• [ASSIGNMENT]
The records below should be copied in full, exactly as shown.

• [EXTRACTED ENTRIES]
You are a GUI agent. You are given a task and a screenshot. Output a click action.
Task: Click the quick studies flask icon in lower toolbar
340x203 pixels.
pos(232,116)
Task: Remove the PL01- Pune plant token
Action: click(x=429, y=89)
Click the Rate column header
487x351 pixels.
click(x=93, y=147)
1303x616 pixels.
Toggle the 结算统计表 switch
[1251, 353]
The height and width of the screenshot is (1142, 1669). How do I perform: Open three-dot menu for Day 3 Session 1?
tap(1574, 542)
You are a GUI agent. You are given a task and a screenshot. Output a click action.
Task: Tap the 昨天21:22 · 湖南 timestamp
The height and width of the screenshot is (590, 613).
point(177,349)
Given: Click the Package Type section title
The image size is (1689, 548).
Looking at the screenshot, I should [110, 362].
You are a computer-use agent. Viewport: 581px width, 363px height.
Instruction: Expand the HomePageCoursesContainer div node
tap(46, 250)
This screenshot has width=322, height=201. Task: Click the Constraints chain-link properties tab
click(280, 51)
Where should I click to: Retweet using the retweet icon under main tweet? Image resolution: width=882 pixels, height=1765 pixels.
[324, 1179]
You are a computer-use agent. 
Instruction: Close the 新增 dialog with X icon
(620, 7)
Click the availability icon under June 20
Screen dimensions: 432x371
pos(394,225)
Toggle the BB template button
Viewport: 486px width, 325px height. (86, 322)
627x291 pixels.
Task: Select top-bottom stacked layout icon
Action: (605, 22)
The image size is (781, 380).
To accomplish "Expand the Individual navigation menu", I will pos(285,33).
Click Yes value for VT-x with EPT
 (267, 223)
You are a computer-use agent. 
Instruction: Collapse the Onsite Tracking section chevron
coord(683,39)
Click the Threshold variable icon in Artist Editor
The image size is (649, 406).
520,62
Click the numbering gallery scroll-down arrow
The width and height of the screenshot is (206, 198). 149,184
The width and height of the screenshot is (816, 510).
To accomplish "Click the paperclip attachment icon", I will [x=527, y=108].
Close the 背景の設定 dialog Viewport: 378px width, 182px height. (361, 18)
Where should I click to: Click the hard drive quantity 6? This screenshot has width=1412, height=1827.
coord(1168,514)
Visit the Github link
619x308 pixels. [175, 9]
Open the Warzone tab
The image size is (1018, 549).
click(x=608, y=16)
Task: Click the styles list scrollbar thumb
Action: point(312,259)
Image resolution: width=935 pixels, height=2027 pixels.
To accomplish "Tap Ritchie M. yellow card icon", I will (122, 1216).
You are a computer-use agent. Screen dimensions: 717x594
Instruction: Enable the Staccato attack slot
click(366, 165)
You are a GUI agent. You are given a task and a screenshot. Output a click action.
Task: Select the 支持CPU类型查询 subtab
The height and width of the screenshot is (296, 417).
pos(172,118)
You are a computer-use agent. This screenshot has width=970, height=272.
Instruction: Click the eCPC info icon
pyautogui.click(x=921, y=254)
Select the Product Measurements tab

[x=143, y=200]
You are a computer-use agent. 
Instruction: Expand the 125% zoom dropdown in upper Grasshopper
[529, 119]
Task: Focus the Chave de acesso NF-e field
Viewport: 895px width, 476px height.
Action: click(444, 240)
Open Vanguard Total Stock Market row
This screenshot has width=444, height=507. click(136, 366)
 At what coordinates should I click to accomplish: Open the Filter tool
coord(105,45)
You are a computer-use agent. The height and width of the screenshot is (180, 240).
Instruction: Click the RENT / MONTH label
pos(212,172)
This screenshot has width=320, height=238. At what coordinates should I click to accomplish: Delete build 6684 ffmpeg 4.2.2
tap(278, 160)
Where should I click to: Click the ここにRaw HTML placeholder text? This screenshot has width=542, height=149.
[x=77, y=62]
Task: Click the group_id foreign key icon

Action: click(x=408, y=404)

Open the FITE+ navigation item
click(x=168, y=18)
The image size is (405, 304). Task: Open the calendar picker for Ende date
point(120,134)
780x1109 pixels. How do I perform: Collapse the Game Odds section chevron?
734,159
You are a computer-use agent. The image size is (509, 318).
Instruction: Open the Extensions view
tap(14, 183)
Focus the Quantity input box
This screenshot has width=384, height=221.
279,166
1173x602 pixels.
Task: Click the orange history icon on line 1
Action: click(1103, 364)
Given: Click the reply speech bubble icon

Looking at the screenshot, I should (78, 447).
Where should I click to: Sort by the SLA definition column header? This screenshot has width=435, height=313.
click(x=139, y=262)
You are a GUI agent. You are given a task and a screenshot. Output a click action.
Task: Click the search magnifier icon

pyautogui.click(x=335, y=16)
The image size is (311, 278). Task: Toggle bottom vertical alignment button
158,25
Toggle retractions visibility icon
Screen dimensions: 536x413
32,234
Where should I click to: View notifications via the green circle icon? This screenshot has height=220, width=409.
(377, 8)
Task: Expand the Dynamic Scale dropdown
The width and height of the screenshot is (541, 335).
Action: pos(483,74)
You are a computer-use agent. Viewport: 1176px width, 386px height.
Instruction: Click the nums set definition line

• [RESULT OF THE EXERCISE]
You are a GUI agent. You are given a task and a screenshot. Output a click action.
Task: Click the quick studies flask icon in lower toolbar
340x203 pixels.
pos(232,116)
Task: Remove the PL01- Pune plant token
Action: click(x=429, y=89)
Click the Rate column header
487x351 pixels.
click(x=93, y=147)
1303x616 pixels.
Toggle the 结算统计表 switch
[1251, 353]
The height and width of the screenshot is (1142, 1669). How do I perform: Open three-dot menu for Day 3 Session 1?
tap(1574, 542)
You are a GUI agent. You are given a task and a screenshot. Output a click action.
Task: Tap the 昨天21:22 · 湖南 timestamp
The height and width of the screenshot is (590, 613).
point(177,349)
Given: Click the Package Type section title
The image size is (1689, 548).
Looking at the screenshot, I should [110, 362].
You are a computer-use agent. Viewport: 581px width, 363px height.
Instruction: Expand the HomePageCoursesContainer div node
tap(46, 250)
This screenshot has width=322, height=201. Task: Click the Constraints chain-link properties tab
click(280, 51)
Where should I click to: Retweet using the retweet icon under main tweet? Image resolution: width=882 pixels, height=1765 pixels.
[324, 1179]
You are a computer-use agent. 
Instruction: Close the 新增 dialog with X icon
(620, 7)
Click the availability icon under June 20
Screen dimensions: 432x371
pos(394,225)
Toggle the BB template button
Viewport: 486px width, 325px height. (86, 322)
627x291 pixels.
Task: Select top-bottom stacked layout icon
Action: (605, 22)
The image size is (781, 380).
To accomplish "Expand the Individual navigation menu", I will pos(285,33).
Click Yes value for VT-x with EPT
 (267, 223)
You are a computer-use agent. 
Instruction: Collapse the Onsite Tracking section chevron
coord(683,39)
Click the Threshold variable icon in Artist Editor
The image size is (649, 406).
520,62
Click the numbering gallery scroll-down arrow
The width and height of the screenshot is (206, 198). 149,184
The width and height of the screenshot is (816, 510).
To accomplish "Click the paperclip attachment icon", I will [x=527, y=108].
Close the 背景の設定 dialog Viewport: 378px width, 182px height. (361, 18)
Where should I click to: Click the hard drive quantity 6? This screenshot has width=1412, height=1827.
coord(1168,514)
Visit the Github link
619x308 pixels. [175, 9]
Open the Warzone tab
The image size is (1018, 549).
click(x=608, y=16)
Task: Click the styles list scrollbar thumb
Action: point(312,259)
Image resolution: width=935 pixels, height=2027 pixels.
To accomplish "Tap Ritchie M. yellow card icon", I will (122, 1216).
You are a computer-use agent. Screen dimensions: 717x594
Instruction: Enable the Staccato attack slot
click(366, 165)
You are a GUI agent. You are given a task and a screenshot. Output a click action.
Task: Select the 支持CPU类型查询 subtab
The height and width of the screenshot is (296, 417).
pos(172,118)
You are a computer-use agent. This screenshot has width=970, height=272.
Instruction: Click the eCPC info icon
pyautogui.click(x=921, y=254)
Select the Product Measurements tab

[x=143, y=200]
You are a computer-use agent. 
Instruction: Expand the 125% zoom dropdown in upper Grasshopper
[529, 119]
Task: Focus the Chave de acesso NF-e field
Viewport: 895px width, 476px height.
Action: click(444, 240)
Open Vanguard Total Stock Market row
This screenshot has width=444, height=507. click(136, 366)
 At what coordinates should I click to accomplish: Open the Filter tool
coord(105,45)
You are a computer-use agent. The height and width of the screenshot is (180, 240).
Instruction: Click the RENT / MONTH label
pos(212,172)
This screenshot has width=320, height=238. At what coordinates should I click to accomplish: Delete build 6684 ffmpeg 4.2.2
tap(278, 160)
Where should I click to: Click the ここにRaw HTML placeholder text? This screenshot has width=542, height=149.
[x=77, y=62]
Task: Click the group_id foreign key icon

Action: click(x=408, y=404)

Open the FITE+ navigation item
click(x=168, y=18)
The image size is (405, 304). Task: Open the calendar picker for Ende date
point(120,134)
780x1109 pixels. How do I perform: Collapse the Game Odds section chevron?
734,159
You are a computer-use agent. The image size is (509, 318).
Instruction: Open the Extensions view
tap(14, 183)
Focus the Quantity input box
This screenshot has width=384, height=221.
279,166
1173x602 pixels.
Task: Click the orange history icon on line 1
Action: click(1103, 364)
Given: Click the reply speech bubble icon

Looking at the screenshot, I should (78, 447).
Where should I click to: Sort by the SLA definition column header? This screenshot has width=435, height=313.
click(x=139, y=262)
You are a GUI agent. You are given a task and a screenshot. Output a click action.
Task: Click the search magnifier icon

pyautogui.click(x=335, y=16)
The image size is (311, 278). Task: Toggle bottom vertical alignment button
158,25
Toggle retractions visibility icon
Screen dimensions: 536x413
32,234
Where should I click to: View notifications via the green circle icon? This screenshot has height=220, width=409.
(377, 8)
Task: Expand the Dynamic Scale dropdown
The width and height of the screenshot is (541, 335).
Action: pos(483,74)
You are a computer-use agent. Viewport: 1176px width, 386px height.
Instruction: Click the nums set definition line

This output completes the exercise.